- Problem statement:
If a line below holds the word "agent", count it; then say how many such lines there are and nothing else.

- Data to examine:
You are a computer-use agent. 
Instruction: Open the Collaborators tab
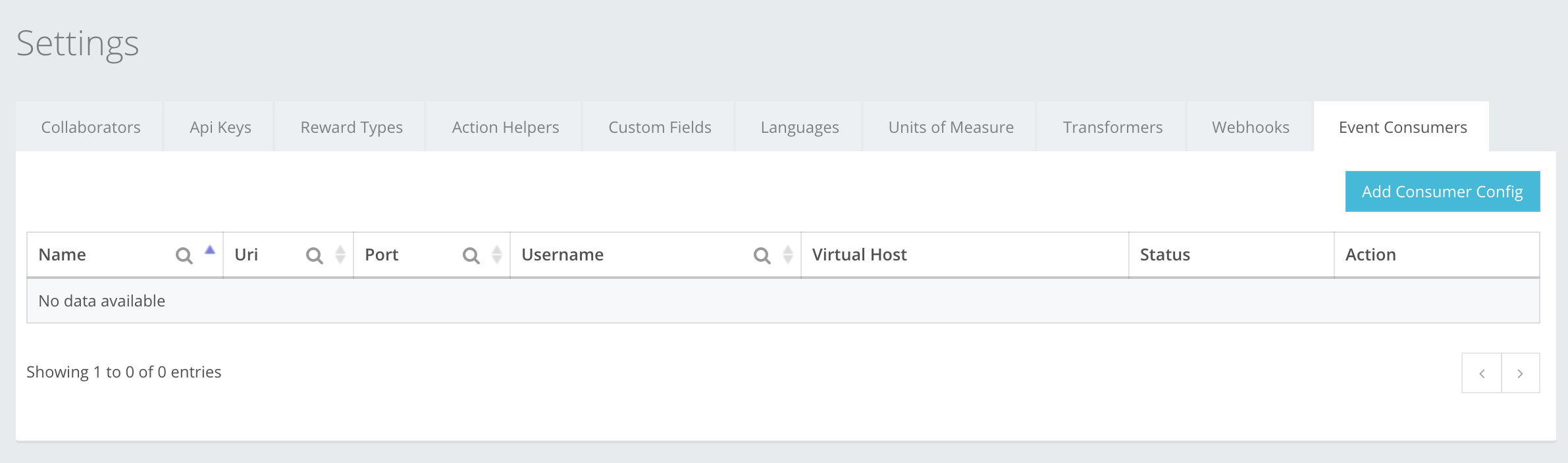[x=91, y=127]
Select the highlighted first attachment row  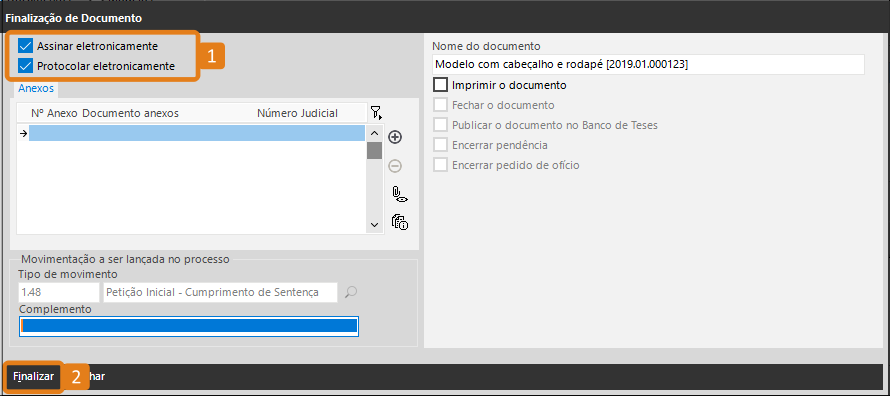tap(197, 133)
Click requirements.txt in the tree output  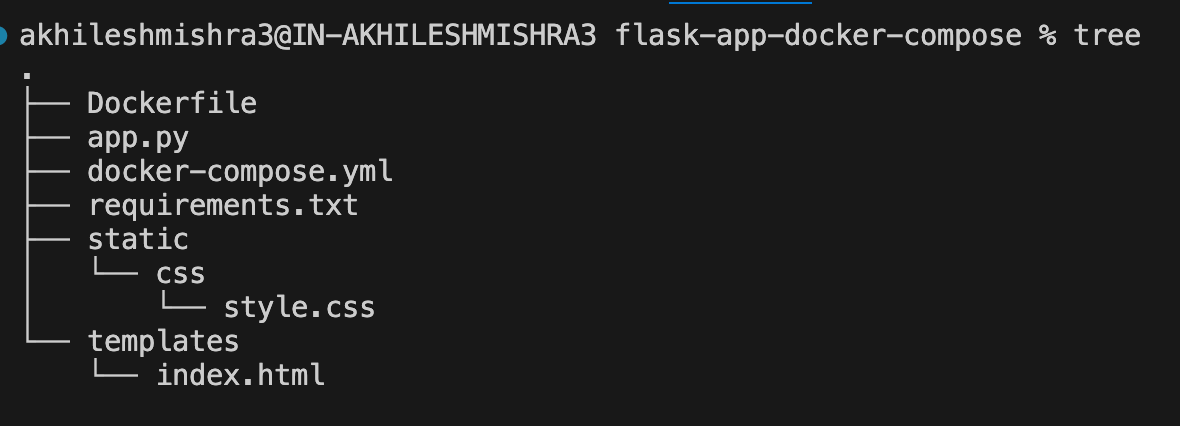pyautogui.click(x=224, y=205)
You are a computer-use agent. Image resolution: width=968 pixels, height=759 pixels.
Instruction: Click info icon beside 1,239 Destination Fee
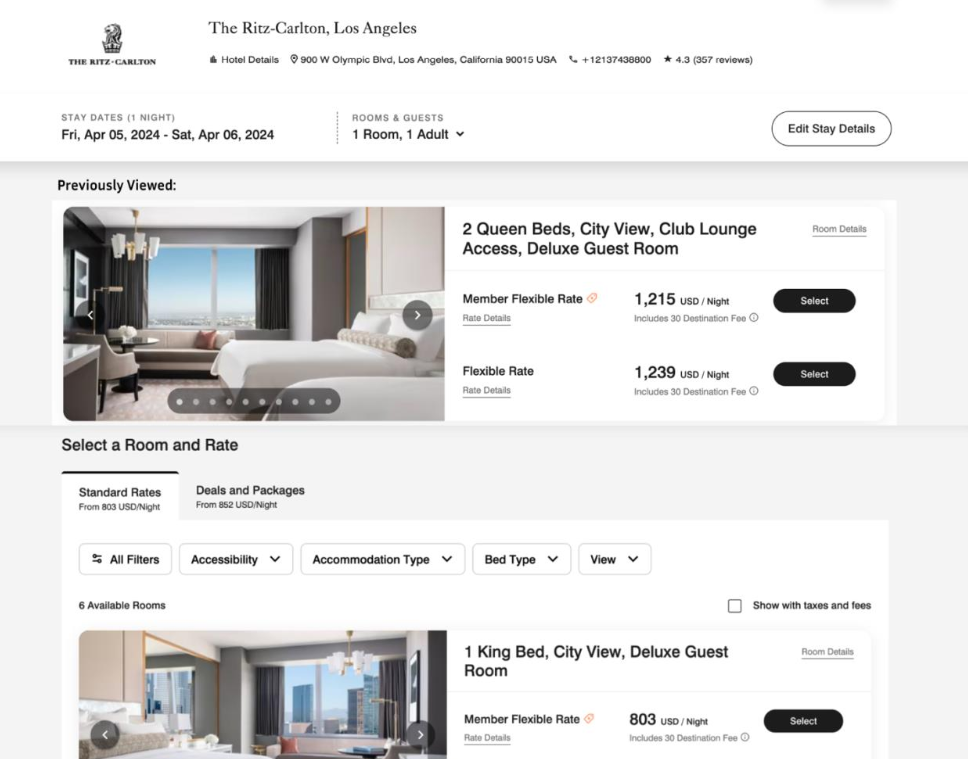click(x=754, y=391)
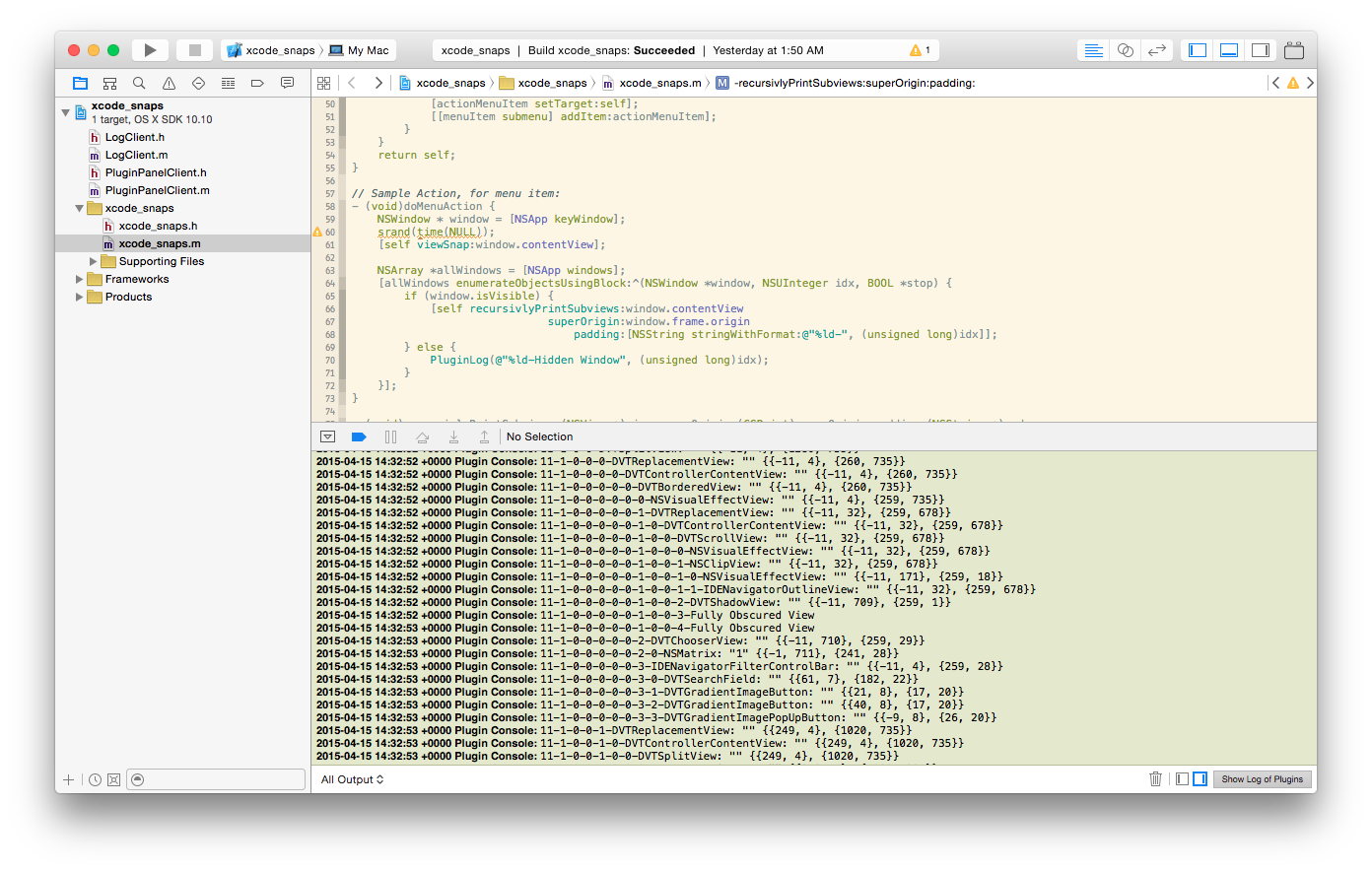Expand the Frameworks group
The width and height of the screenshot is (1372, 872).
tap(79, 279)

- Task result:
2